How much biodiversity we perceive in a
landscape influences our well-being,
but how good are we at perceiving the bio-
diversity around us?
(2) Society derives a multitude of benefits, both material and emotional, from the biodiversity that makes up the natural world.  Apart from essential ecosystem goods and services, these benefits can include improved psychological well being, increased cognitive functioning, and lower stress.  Dallimer et al (2012) set out to investigate whether psychological well-being of park visitors was positively correlated with the actual species richness (plant, butterfly and bird) of riparian greenspaces around the city of Sheffield, England.  They found no consistent relationships between actual biodiversity and human well-being, but a positive link between the perceived level of biodiversity and well-being.  Essentially, people were unable to accurately identify the actual level of biodiversity present in the greenspaces around them, leading to a mis-match between reality and perception.  However, if they perceived a high level of biodiversity this had a positive effect on their well-being, irregardless of the actual level of diversity.  People’s well-being was instead better predicted by the “greenness” or tree cover of the greenspace, similar to a recent study of urban areas in Australia (Luck et al 2011).  Park visitors also had poor species identification skills, with many unable to identify a single common bird, butterfly or plant species from pictures.  These results could have important conservation implications.  If the areas the public perceives as biodiverse and lobby for protection aren’t the same areas that contain actual biodiversity, conservation programs may be unable to effectively conserve biodiversity and the ecosystem services it provides.

So what can be done to improve people’s understanding of our connections with nature and perception of the biodiversity around them?  In general, the scientific community (myself included) could do a much better job at communicating the importance of biodiversity to the public.  This doesn’t mean that we all have to write children’s books and teach people to identify plants or insects, although these might help at a small scale.  Instead, new and innovative ways to communicate science need to be developed, including research-based communication initiatives, greater participation in public forums, digital science news communities (blogging, video posts, etc.) and involving the public in biodiversity research (see Groffman et al 2010 for a discussion).  Increased training for graduate students and young scientists in public communication should also be encouraged in our universities.  Programs like Let’s Talk Science, the new TerreWEB program at the University of British Columbia, and the Biodiversity Education and Awareness Network (BEAN) in Ontario are all good starts, but require all of us to be engaged and involved in communicating our research and knowledge of biodiversity and human well-being.

(1) Williams, JA et al. 2012. The human-environment dialog in award-winning children’s picture books.
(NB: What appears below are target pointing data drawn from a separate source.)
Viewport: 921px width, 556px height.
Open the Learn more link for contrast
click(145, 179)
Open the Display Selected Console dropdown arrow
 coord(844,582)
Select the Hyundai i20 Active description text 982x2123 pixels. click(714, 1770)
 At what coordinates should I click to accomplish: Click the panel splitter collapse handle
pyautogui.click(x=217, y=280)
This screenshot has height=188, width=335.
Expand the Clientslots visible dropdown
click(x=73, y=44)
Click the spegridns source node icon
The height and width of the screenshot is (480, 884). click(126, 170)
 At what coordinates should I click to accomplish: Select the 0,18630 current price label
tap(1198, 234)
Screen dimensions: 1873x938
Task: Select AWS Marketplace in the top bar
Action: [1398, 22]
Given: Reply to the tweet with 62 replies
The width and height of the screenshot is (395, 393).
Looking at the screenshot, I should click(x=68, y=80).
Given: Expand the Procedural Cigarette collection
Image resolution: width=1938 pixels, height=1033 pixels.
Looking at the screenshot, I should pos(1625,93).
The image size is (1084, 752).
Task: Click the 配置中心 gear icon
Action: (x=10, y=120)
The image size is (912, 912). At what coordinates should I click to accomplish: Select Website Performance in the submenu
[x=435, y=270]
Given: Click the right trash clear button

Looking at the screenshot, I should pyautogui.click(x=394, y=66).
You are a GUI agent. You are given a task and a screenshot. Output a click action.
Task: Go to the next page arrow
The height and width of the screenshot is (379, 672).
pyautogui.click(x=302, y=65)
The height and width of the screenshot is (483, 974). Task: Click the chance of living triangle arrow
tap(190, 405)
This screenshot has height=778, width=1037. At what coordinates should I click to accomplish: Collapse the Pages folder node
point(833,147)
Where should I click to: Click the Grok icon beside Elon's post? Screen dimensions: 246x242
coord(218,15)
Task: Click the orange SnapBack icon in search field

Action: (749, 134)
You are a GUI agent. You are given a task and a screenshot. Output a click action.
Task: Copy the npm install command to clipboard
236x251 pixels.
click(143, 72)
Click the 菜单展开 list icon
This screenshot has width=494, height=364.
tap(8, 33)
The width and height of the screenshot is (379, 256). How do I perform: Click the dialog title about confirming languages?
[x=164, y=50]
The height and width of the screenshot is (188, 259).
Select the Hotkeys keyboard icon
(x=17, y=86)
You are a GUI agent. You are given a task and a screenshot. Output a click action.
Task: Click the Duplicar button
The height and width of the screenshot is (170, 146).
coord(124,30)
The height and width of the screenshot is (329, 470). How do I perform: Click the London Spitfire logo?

Sociological Inquiry 82(1): 145-159.
(2) Dallimer, M et al. 2012. Biodiversity and the feel-good factor: Understanding associations between self-reported human well-being and species richness. BioScience 62(1): 47-55.
(3) Luck, GW et al. 2011. Relations between urban bird and plant communities and human well-being and connection to nature. Conservation Biology 25(4): 816-826.
(3) Groffman, PM et al. 2010. Restarting the conversation: challenges at the interface between ecology and society. Frontiers in Ecology and the Environment 8(6): 284-291.